The most widely used language models are accessible via API, but open models—despite some debate over the term—are increasingly making their mark. Mistral, a French AI startup that secured significant funding in June, has unveiled its inaugural model, claiming it outperforms its peers of similar scale—and it’s completely free to use without any restrictions.
The Mistral 7B model is now available for download through various channels, including a 13.4-gigabyte torrent that already has several hundred seeders. The company has also established a GitHub repository and a Discord channel to foster collaboration and support.

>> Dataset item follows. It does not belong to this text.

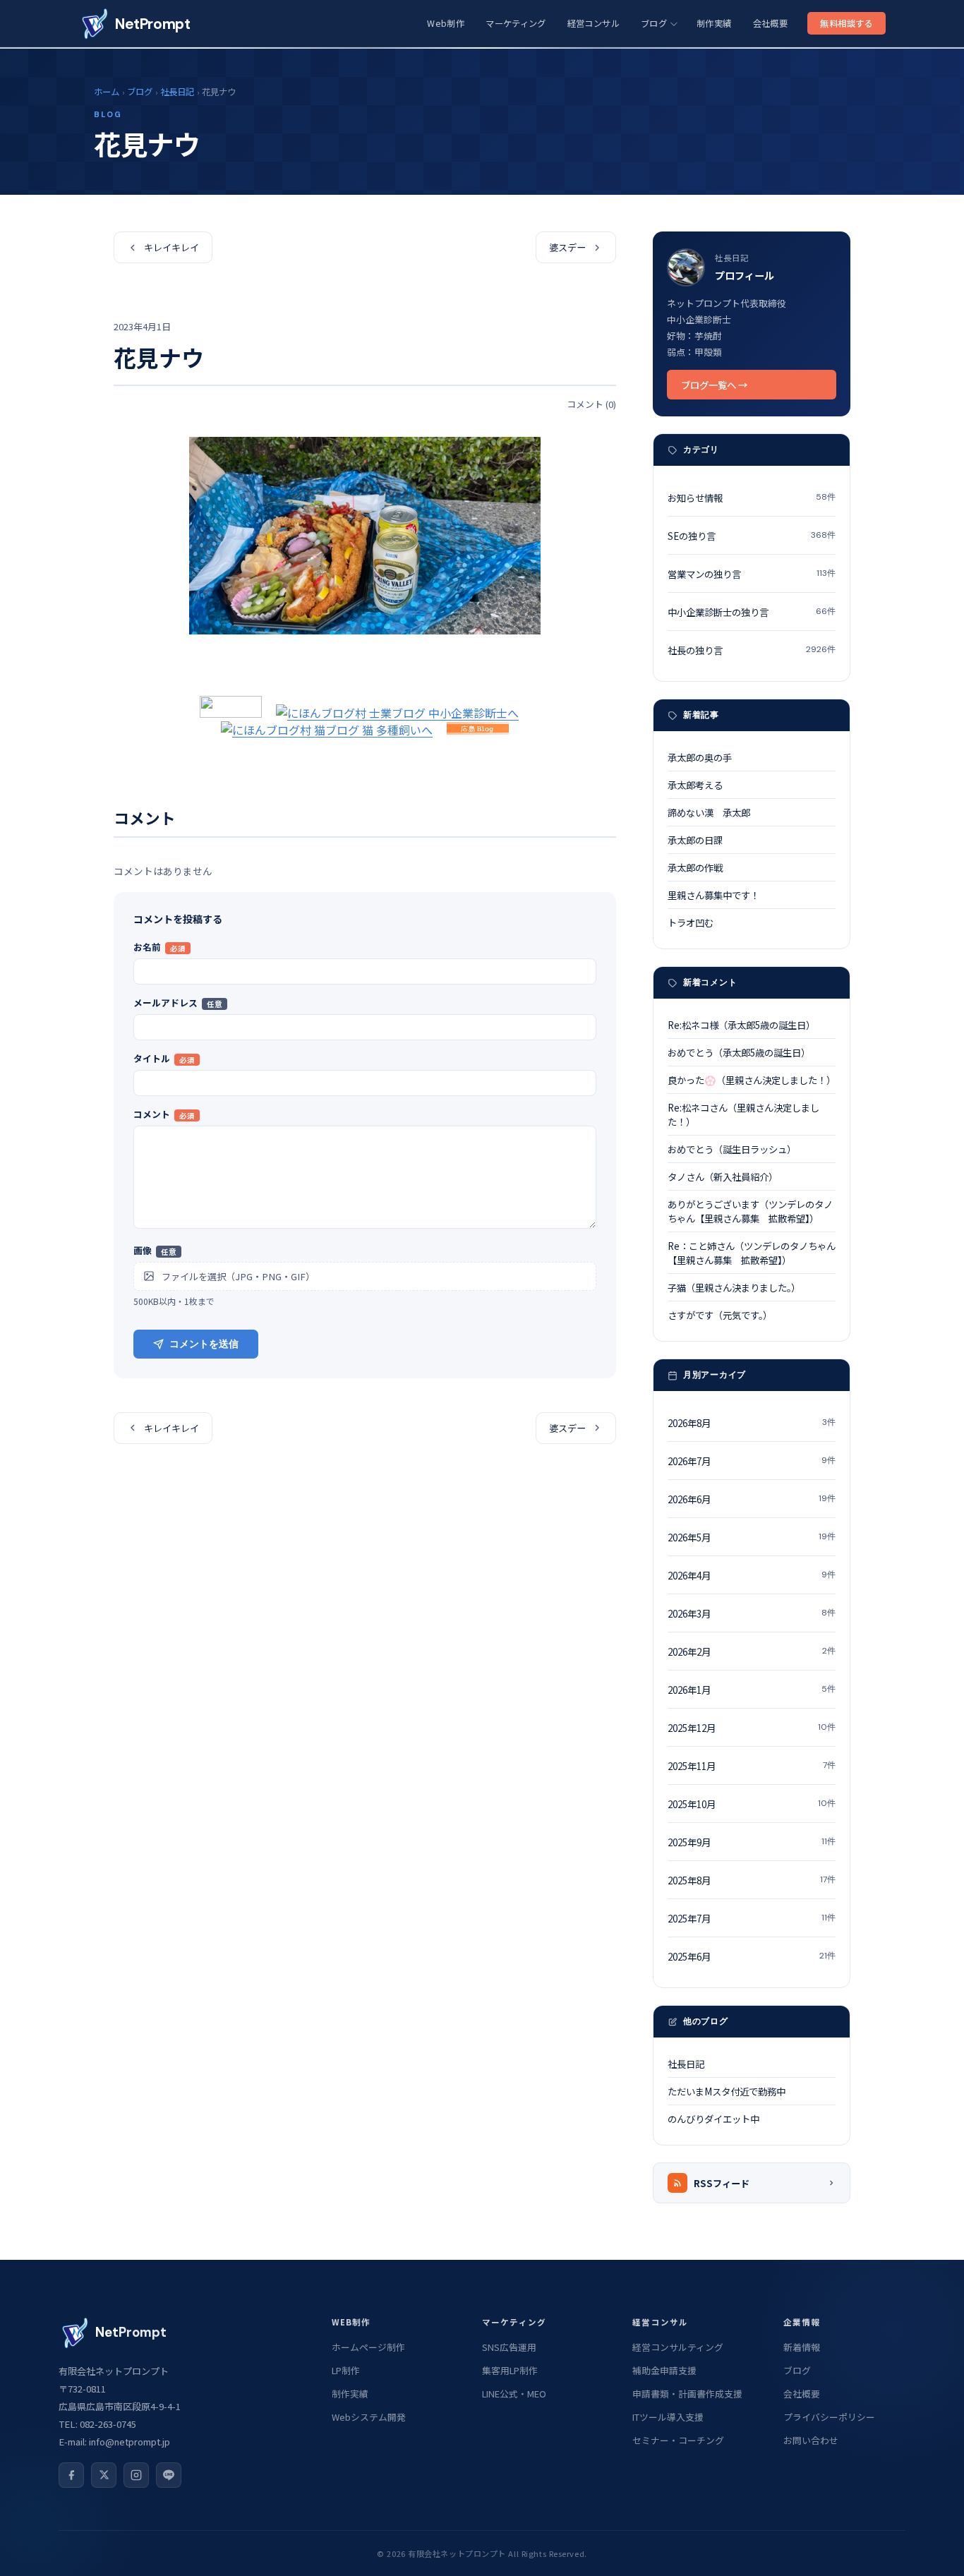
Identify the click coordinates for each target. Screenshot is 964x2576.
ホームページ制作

Crucially, this model is released under the Apache 2.0 license, which is highly permissive, placing no restrictions on use or reproduction aside from proper attribution. This means that anyone from a hobbyist to a multinational corporation—or even the Pentagon—can utilize it, provided they have the capability to run it locally or the budget to acquire the necessary cloud resources.

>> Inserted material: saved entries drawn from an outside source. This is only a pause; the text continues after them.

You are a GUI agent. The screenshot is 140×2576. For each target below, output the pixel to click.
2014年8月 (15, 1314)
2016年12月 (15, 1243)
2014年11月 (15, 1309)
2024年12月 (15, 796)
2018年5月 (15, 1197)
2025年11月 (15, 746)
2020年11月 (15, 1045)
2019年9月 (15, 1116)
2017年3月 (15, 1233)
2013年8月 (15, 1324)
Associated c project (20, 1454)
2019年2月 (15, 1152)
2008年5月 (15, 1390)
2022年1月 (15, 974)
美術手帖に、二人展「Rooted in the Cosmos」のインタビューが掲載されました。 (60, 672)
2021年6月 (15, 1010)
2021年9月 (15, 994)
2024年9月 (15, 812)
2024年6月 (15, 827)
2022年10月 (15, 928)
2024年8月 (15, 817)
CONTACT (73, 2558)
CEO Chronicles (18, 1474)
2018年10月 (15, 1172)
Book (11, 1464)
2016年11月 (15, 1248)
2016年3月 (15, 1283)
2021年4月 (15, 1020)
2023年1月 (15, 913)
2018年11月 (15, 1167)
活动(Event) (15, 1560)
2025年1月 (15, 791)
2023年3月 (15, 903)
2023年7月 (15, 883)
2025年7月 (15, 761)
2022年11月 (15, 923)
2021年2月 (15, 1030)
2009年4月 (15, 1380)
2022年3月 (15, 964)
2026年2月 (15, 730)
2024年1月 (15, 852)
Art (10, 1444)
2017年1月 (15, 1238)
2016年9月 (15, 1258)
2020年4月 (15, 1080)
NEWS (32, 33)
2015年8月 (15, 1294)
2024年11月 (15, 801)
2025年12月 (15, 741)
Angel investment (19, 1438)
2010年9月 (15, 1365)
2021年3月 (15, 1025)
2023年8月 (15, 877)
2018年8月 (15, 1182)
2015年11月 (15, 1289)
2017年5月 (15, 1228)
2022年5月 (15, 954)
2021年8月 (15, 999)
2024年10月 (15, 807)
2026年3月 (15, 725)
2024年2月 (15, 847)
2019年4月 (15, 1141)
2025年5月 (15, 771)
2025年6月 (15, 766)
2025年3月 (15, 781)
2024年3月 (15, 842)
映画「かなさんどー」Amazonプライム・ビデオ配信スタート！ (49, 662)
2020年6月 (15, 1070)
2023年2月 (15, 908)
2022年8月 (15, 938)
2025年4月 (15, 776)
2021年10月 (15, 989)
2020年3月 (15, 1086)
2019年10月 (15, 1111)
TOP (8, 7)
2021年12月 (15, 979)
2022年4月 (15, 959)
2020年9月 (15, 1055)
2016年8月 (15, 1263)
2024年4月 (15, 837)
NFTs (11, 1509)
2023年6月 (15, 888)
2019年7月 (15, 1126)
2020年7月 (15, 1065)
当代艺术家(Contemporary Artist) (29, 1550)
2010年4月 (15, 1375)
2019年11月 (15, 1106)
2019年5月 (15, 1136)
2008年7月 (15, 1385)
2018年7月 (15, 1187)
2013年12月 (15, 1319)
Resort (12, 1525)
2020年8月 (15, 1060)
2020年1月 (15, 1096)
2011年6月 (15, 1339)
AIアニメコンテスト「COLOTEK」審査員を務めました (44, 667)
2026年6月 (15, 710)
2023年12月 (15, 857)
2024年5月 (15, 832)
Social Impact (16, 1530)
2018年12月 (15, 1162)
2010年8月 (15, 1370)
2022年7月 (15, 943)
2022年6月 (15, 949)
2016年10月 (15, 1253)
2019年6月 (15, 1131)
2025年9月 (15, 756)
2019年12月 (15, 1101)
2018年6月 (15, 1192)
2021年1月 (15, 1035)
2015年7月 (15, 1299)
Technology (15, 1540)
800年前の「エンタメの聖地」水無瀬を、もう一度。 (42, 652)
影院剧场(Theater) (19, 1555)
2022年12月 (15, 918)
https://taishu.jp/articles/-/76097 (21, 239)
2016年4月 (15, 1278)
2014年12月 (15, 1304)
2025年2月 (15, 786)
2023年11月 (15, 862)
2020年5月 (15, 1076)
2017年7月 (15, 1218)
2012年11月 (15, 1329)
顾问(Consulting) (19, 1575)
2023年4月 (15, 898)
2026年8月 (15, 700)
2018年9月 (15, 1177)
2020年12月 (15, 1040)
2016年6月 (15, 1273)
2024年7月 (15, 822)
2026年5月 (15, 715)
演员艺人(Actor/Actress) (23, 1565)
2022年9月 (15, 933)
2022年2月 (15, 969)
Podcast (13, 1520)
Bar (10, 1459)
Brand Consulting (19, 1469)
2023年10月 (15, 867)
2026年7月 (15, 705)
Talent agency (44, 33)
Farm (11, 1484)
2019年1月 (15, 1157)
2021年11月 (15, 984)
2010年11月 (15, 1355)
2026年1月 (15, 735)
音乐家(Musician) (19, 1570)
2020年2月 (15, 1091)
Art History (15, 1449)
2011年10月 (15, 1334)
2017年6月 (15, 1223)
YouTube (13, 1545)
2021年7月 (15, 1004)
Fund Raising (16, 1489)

Mistral 7B represents an advancement over other compact language models like Llama 2, offering comparable capabilities—according to some standard benchmarks—while significantly reducing computational costs. While larger foundational models like GPT-4 deliver greater functionality, they come with high operational costs, typically requiring access via APIs or remote resources.
“Our mission is to lead and support the open generative AI community by developing open models that achieve state-of-the-art performance,” stated Mistral’s team in a blog post accompanying the release. “Mistral 7B illustrates the potential of smaller models when built with conviction. This achievement is the culmination of three months of intensive effort in which we assembled the Mistral AI team, established a top-tier MLops stack, and devised a sophisticated data processing pipeline from the ground up.”
For some, this development might seem like a two-year project rather than a three-month endeavor. However, the founders benefitted from prior experience in similar projects at Meta and Google DeepMind, equipping them with valuable expertise.
Despite its availability for public download, the model’s status is distinct from being “open source,” as discussed at Disrupt last week. Although the Apache 2.0 license is highly permissive, the model itself was developed in private, funded by private investments, and both the datasets and model weights remain confidential.
This appears to be the foundation of Mistral’s business model: while the model is free for anyone to use, those interested in deeper access will likely need to explore paid offerings. “[Our commercial offering] will be available as white-box solutions, providing both the weights and source code. We are actively developing hosted solutions and dedicated deployment options for enterprises,” the blog post noted.
I reached out to Mistral for additional insights regarding their future plans. CEO Arthur Mensch indicated that not all forthcoming models will be released under the Apache 2.0 license, although “some will.” Larger models are expected to be accessible via a paid API rather than as downloadable resources. He refrained from providing further specifics on the training and dataset assembly processes, citing proprietary constraints thus far.